Las 5 Etapas del Duelo de Kübler-Ross: Un Mapa para Navegar la Pérdida
Aunque se tiende a pensar que una pérdida solo implica el fallecimiento de un ser querido o de una mascota, lo cierto es que también entramos en duelo con la pérdida de un trabajo, una ruptura sentimental o con el cambio de ciudad o país. Cualquier pérdida duele mucho, pasando del vacío a la tristeza, y de la ira a la aceptación. Y si bien es cierto que cada persona reacciona de una manera diferente, todos los especialistas en salud mental y terapia coinciden en que pasamos por una serie de fases durante el duelo. La teoría de las 5 fases del duelo de la psiquiatra Elisabeth Kübler-Ross es uno de los modelos psicológicos más célebres en todo el mundo. Estos cinco estadios son la negación, la ira, la negociación, la depresión y la aceptación, y tienen lugar en mayor o menor grado siempre que sufrimos una pérdida.

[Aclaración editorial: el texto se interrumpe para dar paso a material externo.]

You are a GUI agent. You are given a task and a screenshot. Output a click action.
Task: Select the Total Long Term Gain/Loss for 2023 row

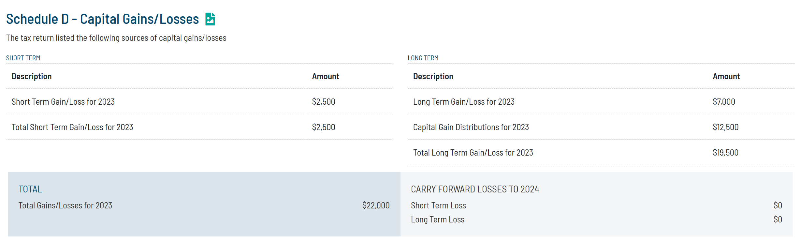(x=601, y=152)
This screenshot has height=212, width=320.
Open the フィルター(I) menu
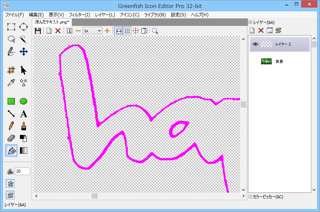click(x=79, y=15)
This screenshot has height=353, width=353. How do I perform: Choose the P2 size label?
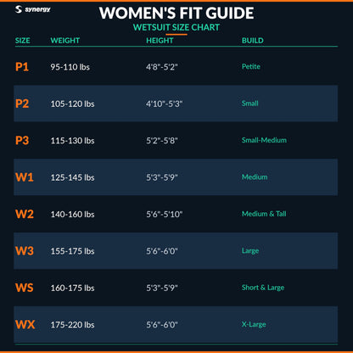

¿Qué es el Duelo? Una Perspectiva Psicológica
El duelo es el proceso psicológico al que nos enfrentamos tras las pérdidas y que consiste principalmente en la adaptación emocional a estas, si bien se trata de una experiencia compleja que engloba también factores fisiológicos, cognitivos y comportamentales, entre otros. Por definición la pérdida de cualquier objeto de apego provoca un duelo, si bien la intensidad y las características de este pueden variar en gran medida en función del grado de vinculación emocional o de la propia naturaleza de la pérdida. Las pérdidas no siempre son físicas, sino que también pueden tener un carácter abstracto.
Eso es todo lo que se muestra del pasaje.